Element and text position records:
▬▬▬

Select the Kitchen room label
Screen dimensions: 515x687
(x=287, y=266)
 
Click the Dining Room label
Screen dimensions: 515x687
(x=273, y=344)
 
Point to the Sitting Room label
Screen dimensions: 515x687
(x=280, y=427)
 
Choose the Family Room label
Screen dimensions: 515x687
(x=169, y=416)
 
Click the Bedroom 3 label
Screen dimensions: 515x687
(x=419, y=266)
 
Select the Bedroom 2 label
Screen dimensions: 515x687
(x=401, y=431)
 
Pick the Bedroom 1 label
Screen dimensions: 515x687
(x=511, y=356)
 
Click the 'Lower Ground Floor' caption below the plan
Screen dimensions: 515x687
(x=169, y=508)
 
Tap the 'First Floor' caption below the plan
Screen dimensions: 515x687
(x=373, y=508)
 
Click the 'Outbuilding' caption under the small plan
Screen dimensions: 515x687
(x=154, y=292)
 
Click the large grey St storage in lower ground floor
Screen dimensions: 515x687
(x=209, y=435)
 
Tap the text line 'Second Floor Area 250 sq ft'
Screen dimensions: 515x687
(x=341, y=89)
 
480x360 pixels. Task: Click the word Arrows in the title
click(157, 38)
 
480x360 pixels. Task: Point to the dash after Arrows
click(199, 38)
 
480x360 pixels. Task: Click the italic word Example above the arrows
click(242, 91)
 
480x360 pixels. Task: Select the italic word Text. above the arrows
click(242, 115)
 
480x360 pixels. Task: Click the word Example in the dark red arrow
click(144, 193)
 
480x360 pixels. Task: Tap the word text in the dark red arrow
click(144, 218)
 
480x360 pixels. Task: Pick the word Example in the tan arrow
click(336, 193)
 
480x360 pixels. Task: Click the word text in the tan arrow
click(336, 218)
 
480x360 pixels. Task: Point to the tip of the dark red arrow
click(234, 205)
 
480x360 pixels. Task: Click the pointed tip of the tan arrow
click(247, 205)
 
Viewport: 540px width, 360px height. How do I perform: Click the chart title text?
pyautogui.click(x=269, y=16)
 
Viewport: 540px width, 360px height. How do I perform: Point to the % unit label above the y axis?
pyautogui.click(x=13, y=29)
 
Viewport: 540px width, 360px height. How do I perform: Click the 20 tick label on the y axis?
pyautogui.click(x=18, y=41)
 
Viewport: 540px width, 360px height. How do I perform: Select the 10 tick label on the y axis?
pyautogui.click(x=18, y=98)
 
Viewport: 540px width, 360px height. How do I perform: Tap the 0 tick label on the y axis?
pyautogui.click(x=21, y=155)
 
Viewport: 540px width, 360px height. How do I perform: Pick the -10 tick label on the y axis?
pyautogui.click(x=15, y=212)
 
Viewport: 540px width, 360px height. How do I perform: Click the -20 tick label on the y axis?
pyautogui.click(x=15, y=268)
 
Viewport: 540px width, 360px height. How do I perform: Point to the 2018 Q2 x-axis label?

▬▬▬

### Exercise objective
Can you give the records again, starting at the line containing "480x360 pixels. Task: Tap" and ending at the line containing "click(336, 218)", with "tan" renamed to "beige" and nothing else changed?

### Answer to the exercise
480x360 pixels. Task: Tap the word text in the dark red arrow
click(144, 218)
 
480x360 pixels. Task: Pick the word Example in the beige arrow
click(336, 193)
 
480x360 pixels. Task: Click the word text in the beige arrow
click(336, 218)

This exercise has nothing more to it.